There is currently a bill in Congress to raise the caps by 17,000.
When I was just a young cub in healthcare, Medicare performed audits of all teaching hospitals. These audits were designed to create rates to remove the “passthrough” rates for the last big item still paid under cost reimbursement: the cost of training graduate medical education interns and residents.
For those who don’t know it, Medicare is the largest funder of graduate medical education in the country. In what would become a boon for teaching hospitals and universities, starting in 1997, Medicare would pay two types of payments to teaching hospitals.
First, Medicare would pay its share of direct costs. It would compute that by determining an average per-resident amount, or APRA, from a base year period. Then the total reimbursable cost would be computed by taking that figure and multiplying it by the number of full-time residents. Finally, Medicare would determine its portion based on the number of Medicare days divided by total patient days.
In addition, Medicare would pay an additional indirect medical education payment, because in theory, the residents made the rendering of care more expensive.
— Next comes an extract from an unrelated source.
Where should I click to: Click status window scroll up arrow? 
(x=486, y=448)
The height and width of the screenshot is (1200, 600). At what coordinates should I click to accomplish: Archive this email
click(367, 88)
This amount would be computed by taking the ratio of the number of residents to the number of available beds in the hospital.
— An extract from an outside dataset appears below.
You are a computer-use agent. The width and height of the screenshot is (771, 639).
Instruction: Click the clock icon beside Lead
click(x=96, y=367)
In both of the above computations, the number of residents would be limited to those counted on the hospitals’ 1997 cost reports. In completely insane Medicare fashion, those caps have not materially changed in 25 years. As programs grew and programs shrank or closed, the number of hospitals capped at the 1997 limit grew. Currently, on Medicare cost reports across the country, over 78,000 residents are counted for the above computations. The total “over the cap” amount across the country is over 16,000.
In January, Medicare announced that it was raising the cap on the number of residents used to compute payments to teaching hospitals. The cap would be raised by 1,000 residents, at a rate of 200 per year. There is currently a bill in Congress to raise the caps by 17,000.
It seems that the larger discussion to be had is whether or not the current payment mechanism is fair, and whether Medicare should pay teaching hospitals so much for training residents at the cost of cutting payments to non-teaching hospitals.